You may not have anything that you are willing to use as collateral. You may feel that you do not want to risk losing your home or car for a loan. This may depend on how sure you are that you will be able to make the repayments on the loan and how valuable the items are to you, that you could potentially lose. Consider how you might cope should you lose your home or your car, for example. What impact would it have on you, your family and your career. You may think there is very little risk of this and it will depend on how high the repayments are and how well you think that you will manage to cope with covering them. Some people take out insurance to cover them if they cannot make repayments but it is wise to be very careful and make sure that the insurance covers what you are expecting.
You may not own your own home or car and then you have no option but to have an unsecured loan. This means that if you want to borrow money you will have to go for the more expensive option. This can be difficult as it means that you will have higher repayments or have to be repaying for a longer period of time and so you need to really make sure that you are happy to go for this sort of borrowing. Think about how you will be able to afford the repayments and how you will cope with the stress of having a loan for that period of time. If you miss repayments on an unsecured loan, then you will still be at risk of losing possessions. Debt collectors could be called in or bailiffs who may take items that you have in your home to cover the cost of the loan. You may face a court case and possibly even jail. This means that just because the loan seems like it is the option where you may have less to lose if you miss repayments, there will still be consequences if you fail to make them.

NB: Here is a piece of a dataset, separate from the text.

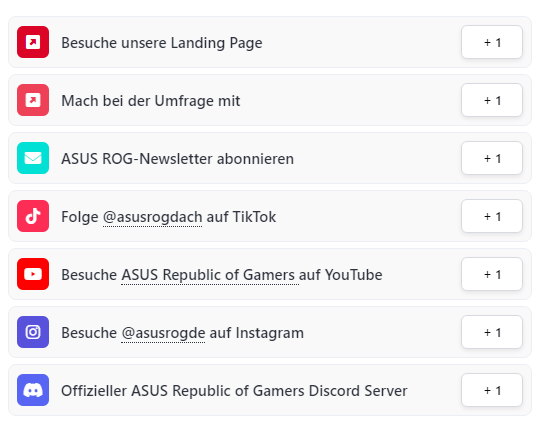Screen dimensions: 540x422
Task: Open the @asusrogdach underlined link
Action: (x=152, y=217)
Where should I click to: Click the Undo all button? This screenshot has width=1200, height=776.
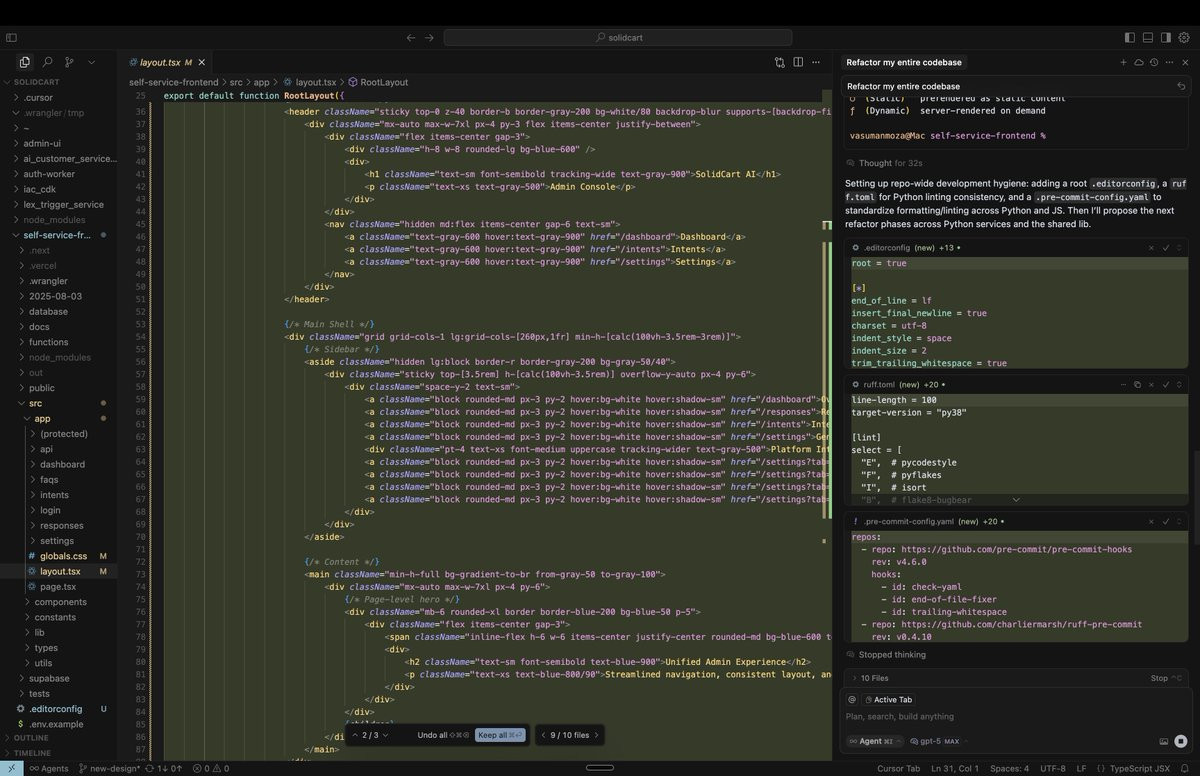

Cost probably is one of the biggest considerations when you are choosing a loan and so the option of a secured loan could be the best as it is likely to be cheaper. However, if you have nothing to use as collateral or you do not want to put items at risk of repossession then an unsecured loan could be the right option for you. You will need to consider how you will cover the repayments on the loan, whichever type that you choose and make sure that you have a plan and that you will be able to confidently make the necessary payments when required.